A George le sorprendió lo fácil que era contestar a esa pregunta.

—Oh.

Scott mordió un trozo de panecillo y lo masticó con expresión pensativa.

Su madre volvió con una ensalada verde con verduras crudas y vinagreta por encima. Se la terminó enseguida y dejó su plato en un contenedor para platos sucios. En el Arnie’s, su madre siempre empezaba la cena con una ensalada.
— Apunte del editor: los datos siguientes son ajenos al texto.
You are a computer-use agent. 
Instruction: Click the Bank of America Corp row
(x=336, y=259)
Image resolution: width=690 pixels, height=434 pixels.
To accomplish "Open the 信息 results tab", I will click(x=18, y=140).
Decía que era sana, por no decir deliciosa, pero siempre se la comía deprisa y volvía con un plato tan refinado como el de George y el de Scott.

Scott había mordisqueado en silencio un ala de pollo mientras su madre se comía su ensalada, pero, en cuanto ella se levantó y se acercó al mostrador de los entrantes, dejó el hueso en el plato.
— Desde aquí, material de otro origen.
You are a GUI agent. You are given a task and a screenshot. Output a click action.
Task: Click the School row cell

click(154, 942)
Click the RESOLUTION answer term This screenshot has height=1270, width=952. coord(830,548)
—Sé lo de tus revistas —dijo.

—¿Te lo ha dicho mamá?

—No, las vi el fin de semana. Sabía que mamá estaba enfadada por algo, y luego vi la bolsa en su cama. Tío, pensaba que tenías revistas porno o algo así, por eso eché un vistazo. En fin, solo para ver qué cosas le interesaban a mi hermano. Y di por sentado que eras gay. Pero no pensé que fueras «así». —Scott se metió en la boca un buñuelo de maíz—. Y, bueno, ¿quieres llegar hasta el final? —le preguntó moviendo dos dedos como si fueran unas tijeras.

George juntó las piernas.

—Quizá algún día —le contestó.

—Qué raro. Pero me parece lógico. No es por ofenderte, pero como tío no eres muy bueno.

—Lo sé.

Su madre volvió a la mesa, y la conversación quedó interrumpida. Los tres pusieron cara de circunstancias hasta que arrastraron sus repletos estómagos al coche, y se pasaron el camino quejándose, como el ratón Templeton tras su noche de atracón en la feria.
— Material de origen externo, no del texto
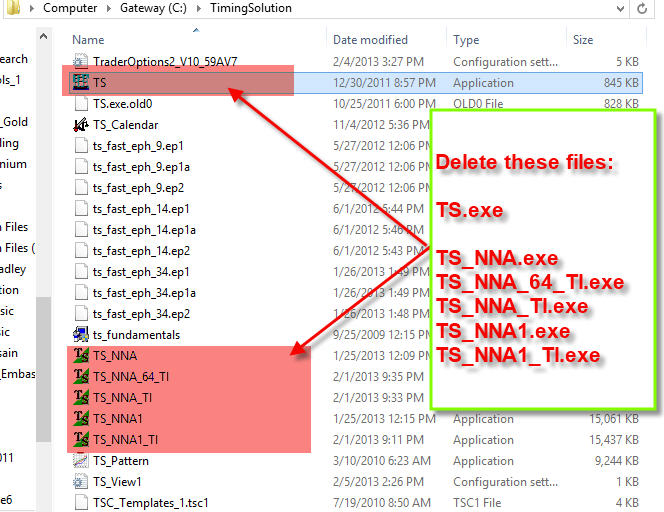
Task: Click the TS_Pattern application icon
Action: pos(81,461)
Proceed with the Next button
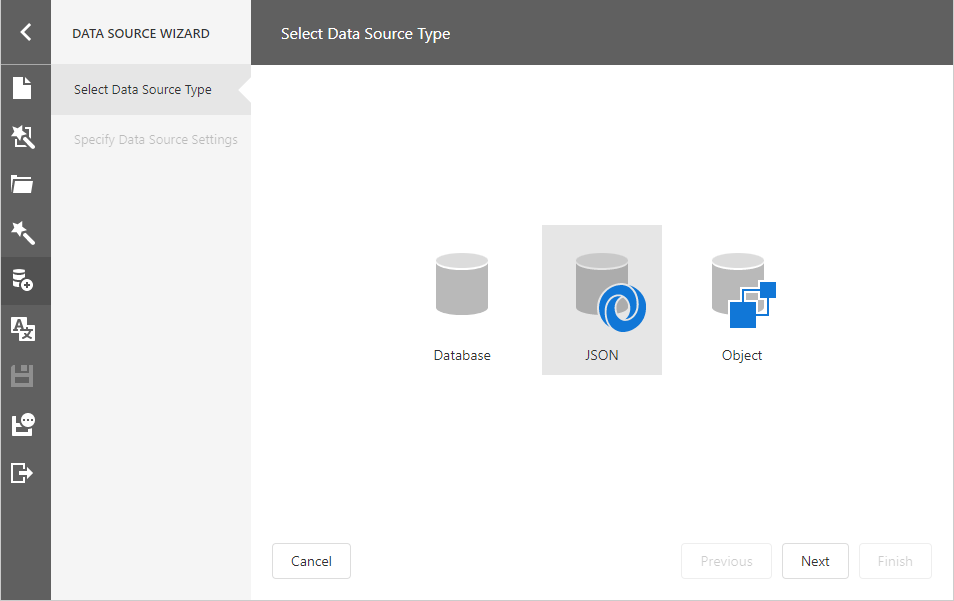Viewport: 954px width, 601px height. [x=815, y=561]
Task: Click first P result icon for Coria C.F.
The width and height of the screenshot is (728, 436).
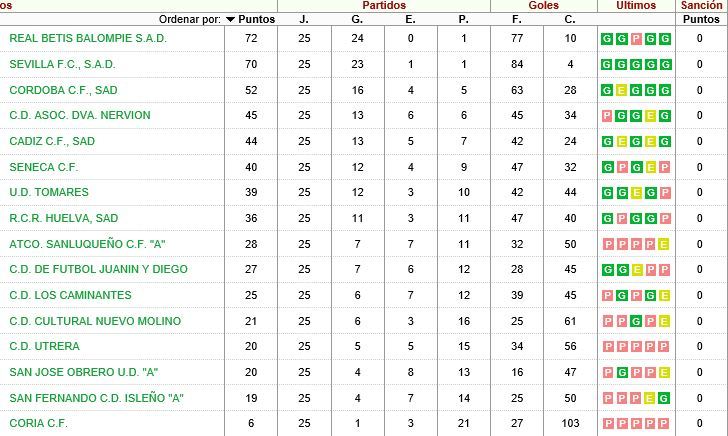Action: tap(608, 423)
Al llegar a casa, los tres se apoltronaron delante de la tele y vieron una comedia sobre una familia con doce hijos. Las bromas giraban en torno al frigorífico vacío y el cuarto de baño lleno. George se preguntó cómo sería vivir con tanta gente. Quizá cada hijo pasaría más inadvertido. Con su madre observándola desde su asiento, George se planteó que tal vez no estuviera tan mal.

Scott también le lanzaba miradas, pero, mientras que los ojos de su madre parecían preocupados y confusos, Scott miraba a George como si por primera vez entendiera a su hermano. A George nunca le había alegrado tanto tener un hermano mayor.